I've found a lovely dress on eBay: 
https://pages.ebay.com/link/?nav=item.view&id=190858511500
But at £90 it just sounds a little too good to be true!

Does anyone have any experience of buying a wedding dress from China? How did it look? Would you recommend it?

I'm very very tempted as I'm picky about styles but LOVE this! And also on a budget. (aren't we all!:haha:)

Thanks


----------



## missk1989

I didnt get my wedding dress but did get my bridemaid dresses and my sister got her prom dress from china too. All really good quality and look great.


----------



## kittiecat

it's a risk. I've heard good and bad things about buying dresses from china. This is my 2nd time planning our wedding (we had to cancel our first one :() and for the first one I ordered a dress from china but having this time been and tried on dresses and ordered one from a bridal shop I do notice the difference. Just be prepared that the quality may not be AS good as from a proper bridal shop and that it may not look exactly like the pics either as they are just trying to copy designs basically. But my OH's cousin got her wedding dress off ebay from china and loved it so it is a bit of a gamble but if you are happy with the dress when it arrives then it's a gamble that will pay off!


----------



## joeybrooks

I agree that it is a risk and I too have heard both good things and bad things, but I suppose it depends on the reviews of that particular seller. I too am on a very tight budget and a tip someone gave me was to go into the wedding dress shops and ask to see the bridesmaid dresses that are available in ivory.

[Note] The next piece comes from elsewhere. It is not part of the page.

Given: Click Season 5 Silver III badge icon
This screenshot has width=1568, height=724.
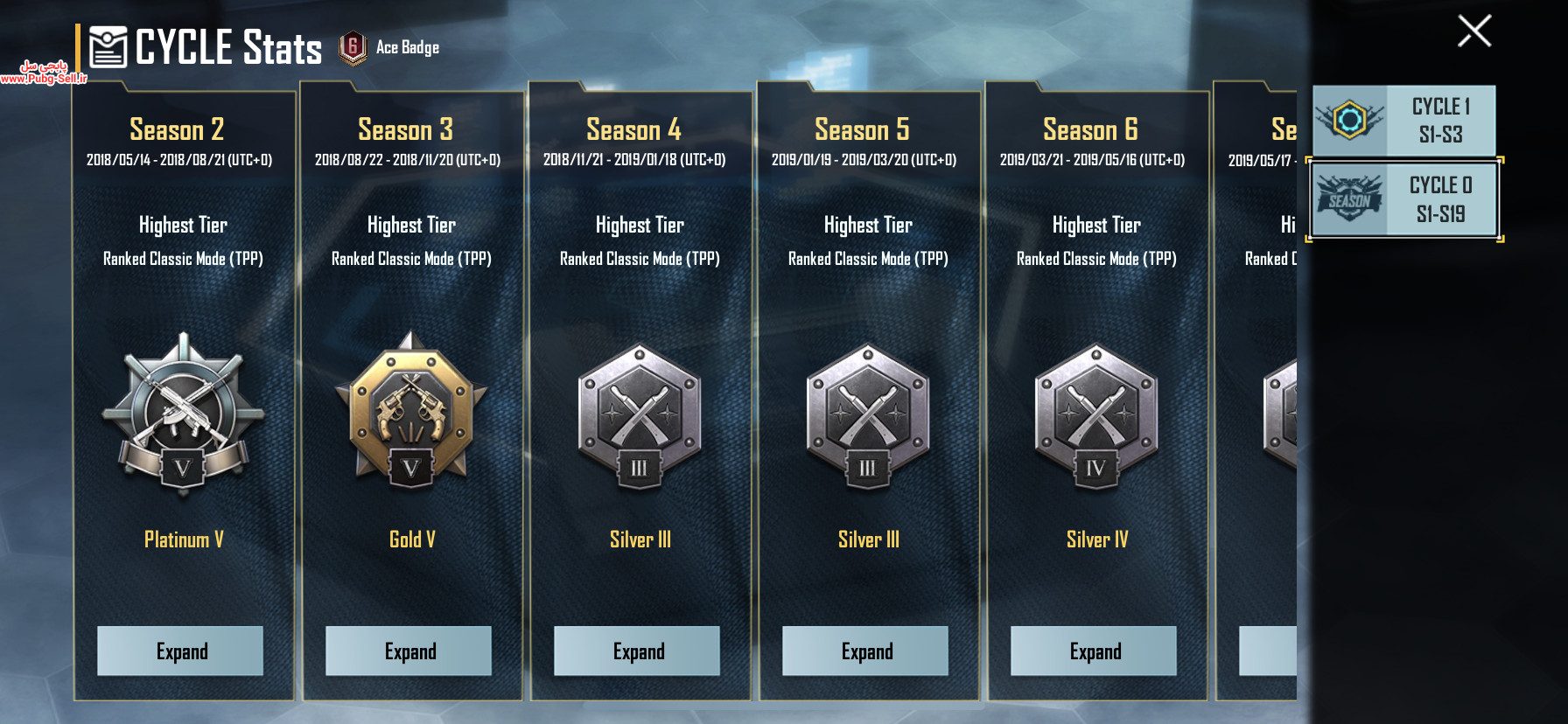Looking at the screenshot, I should coord(868,416).
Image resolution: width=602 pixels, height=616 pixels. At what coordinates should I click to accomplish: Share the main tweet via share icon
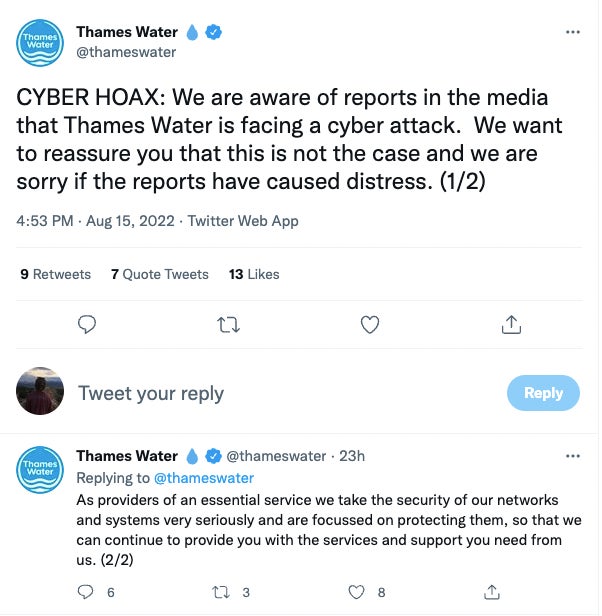[x=511, y=324]
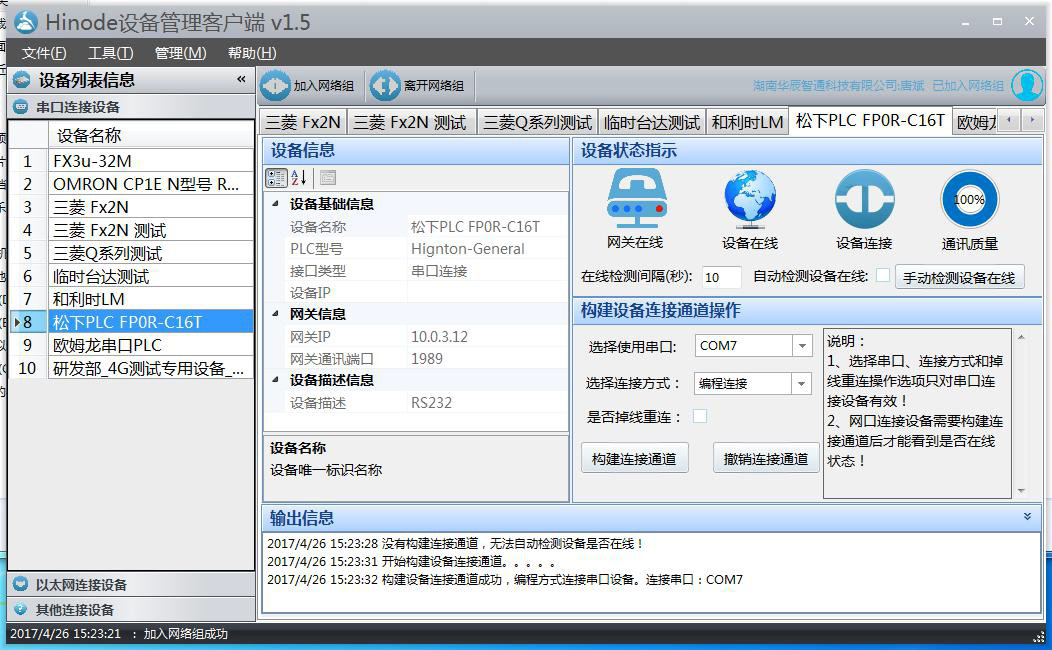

They are still more expensive than the dresses from china (around £200) but you are getting it from a reputable source and can have it altered to fit you perfectly. However, I wouldnt totally dismiss the china dresses, if I hadnt found my dream dress for a great price, I might have considered it.


----------



## kittiecat

also ask to look at the sale rack of bridal shops! Cause they had some that were way reduced in the shops I went to and yes you are buying the sample but once it's been altered and dry cleaned it's as good as new! I tried on a few sale ones but it happened that the dress I loved wasn't one of those.


----------



## mummymunch

I was scammed when i bought mine from ebay and i did loads of research! So just be extra careful!


----------



## kittiecat

Also check out a fb page called Brides Beware which shows examples of people being scammed and some of them are horrendous. It really put me off taking the risk tbh. I do firmly believe you get what you pay for with these things and if you opt for an eBay dress you have to be prepared to sacrifice on quality x


----------



## Kizzy454

I got my dress from Jen Jen House and it has come down and is perfect. but there is the risk. look at reviews and even email the seller and ask questions xx


----------



## chysantheMUM

I got mine from ebay for £90 and I'm very pleased with it. I went round a few bridal shops before and tried on about 20 dresses in total ranging from £500 - £2000 in price and each time I left the shops feeling underwhelmed (I didn't like the fabric or the neckline or the way they hung or whatever) but from the second I tried on my cheapo ebay dress I loved it :) I know a lot of people have had bad experiences and perhaps others could pick faults in mine if they tried but I honestly don't believe the dresses in the bridal shops were any better. Just my opinion, so I'd say give it a go but make sure you read all the sellers reviews first. My seller didn't have any negative feedback regarding quality of their products, so I took a chance and thankfully it paid off.


----------



## Tiff

I've heard good and bad things as well. :flower:

I've known people to use their local Facebook swap n' buy to get dresses for super inexpensive, or doing "off the rack" which is a massive discount. :hugs:


----------



## LMcCorkindale

I was looking for the wedding dresses for my sister's wedding and found a great list of advice here. Thanks all.


----------



## chloehibner

Try amazon. Another option.


----------



## rebeccalouise

Angel, when are you getting married? It must be very close to when I am! 
I looked at China wedding dresses, never dared to order one though after seeing a few horror stories! I ended up getting mine from a local bridal shop. :) x


----------



## AngelofTroy

Ours is 11th April! I didn't get a dress from China in the end.


----------



## rebeccalouise

ours is the 4th! have you sorted everything? I can't believe how quickly it has all come around! :D so exciting! :happydance: x


----------



## AngelofTroy

Wow very close! I can't believe it either, we're nearly there now I think but quick very busy with organising. I definitely thought it would all be sorted by now!!


----------



## kittiecat

I'm 25th April & time feels like it's flying by! I'm definitely in panic mode now! :lol:


----------



## MyGirlDress

Why would you want to order from china ? suppose you shipped a dress from china in case come out size issue or other so for return it will take time better buy from nearest online store many store near around UK, USA where dresses are available in discounted price.


----------



## pinkribbon

I personally would never get one from China... My friend did and it looked nothing like the picture and even ripped a week before the wedding. She had to go all out finding a new one at a week's notice!!


----------